The cellular nucleus is a critical mechanosensing organelle subjected to and integrating cytoskeletal forces for biochemical responses. Changes in nuclear stiffness influence this mechanotransduction, and pathologies involving accelerated cellular senescence such as Hutchison Gilford Progeria Syndrome (HGPS) have previously been shown to increase nuclear stiffness, but if this plays a causal role in cellular senescence is unclear. Here, we demonstrate that changes in nuclear stiffness directly influence accelerated or delayed cellular senescence through YAP-mediated modulation of human telomerase (hTERT) expression.
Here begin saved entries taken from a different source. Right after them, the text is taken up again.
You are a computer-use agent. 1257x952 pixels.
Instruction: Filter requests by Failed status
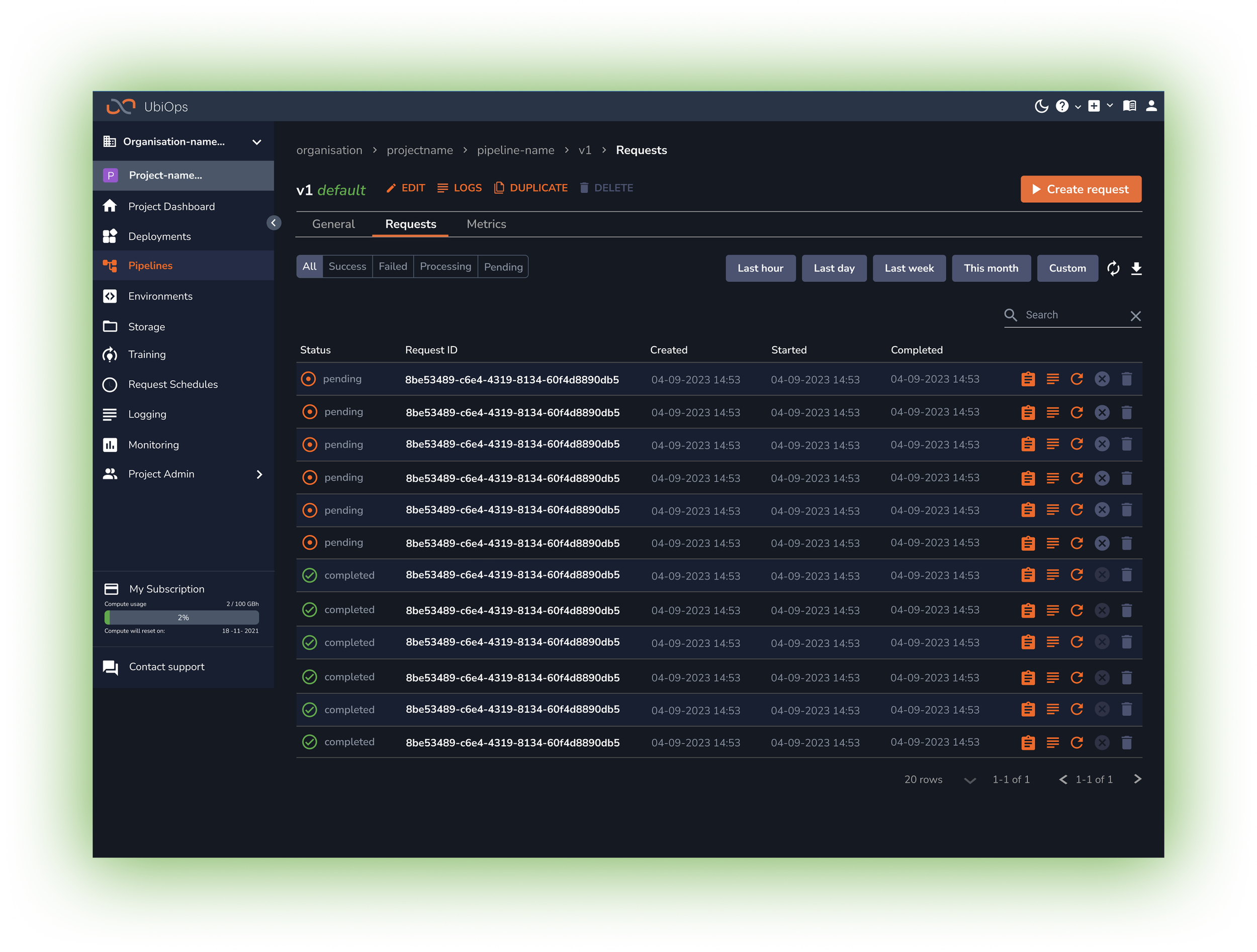point(393,267)
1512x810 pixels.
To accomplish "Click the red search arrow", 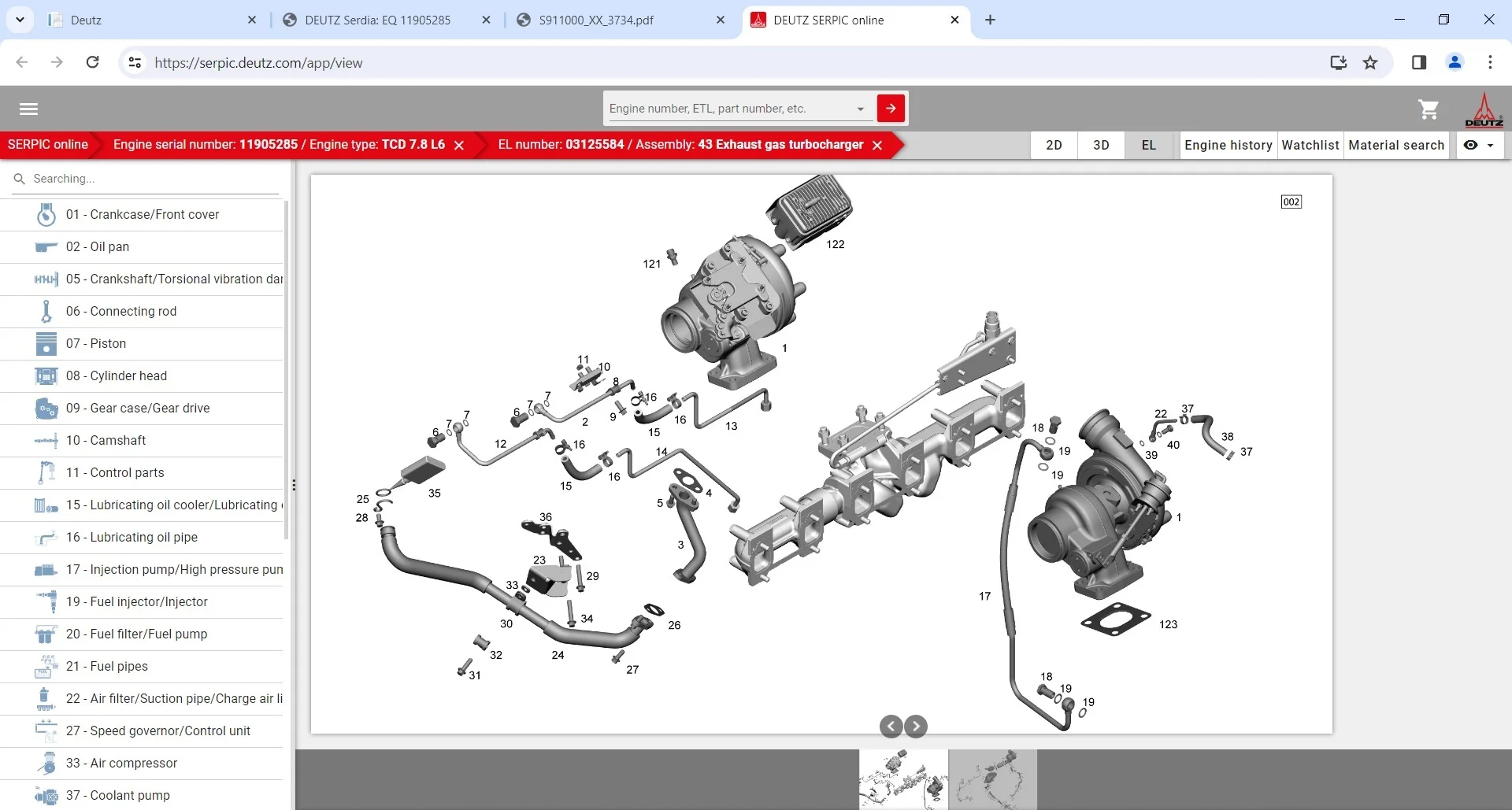I will click(x=891, y=108).
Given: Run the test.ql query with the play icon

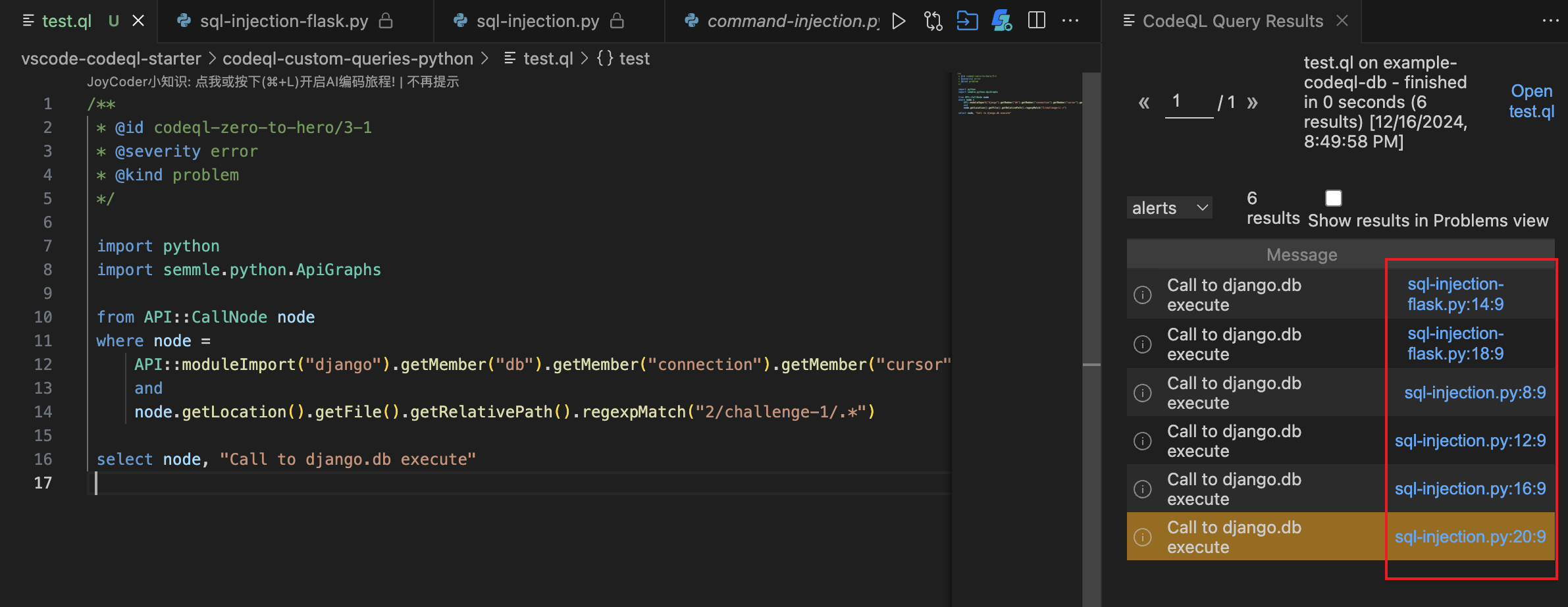Looking at the screenshot, I should [899, 20].

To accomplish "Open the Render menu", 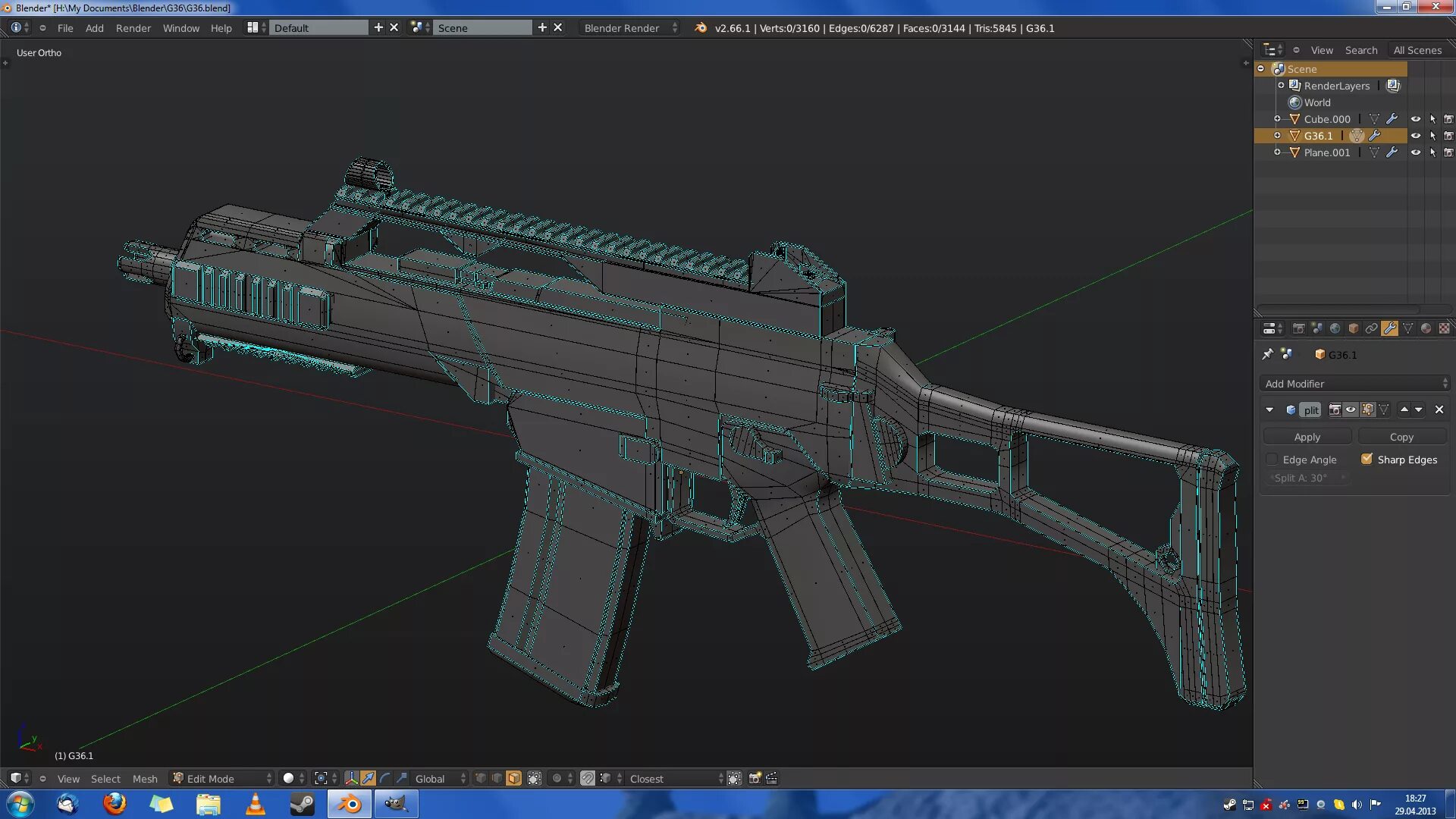I will pos(133,28).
To study how nuclear stiffness regulates hTERT expression, first, we established that the nuclear stiffness increases with culture age, observing that nuclear stiffening in time for progeria cells was approximately 40% faster than in wildtype (WT) human dermal fibroblast cells. hTERT is a downstream protein of YAP, and we hypothesized that nuclear stiffness regulates hTERT expression via YAP dependent mechanotransduction. By modulating nuclear stiffness via lamin A/C expression in WT and progeria cells, we then identified that nuclear stiffness directly influences YAP nuclear localization. Using both nuclear mechanics and chemical compounds to manipulate YAP shuttling, we found that YAP nuclear localization inversely influences the cellular senescence biomarker senescence-associated β-galactosidase (SA β-gal) and that in turn telomerase expression is inversely related to SA β-gal expression. These results identify new strategies for diagnosing aging disorders via nuclear mechanics and suggest possible future strategies that could mechanically correct dysfunctional nuclear mechanics.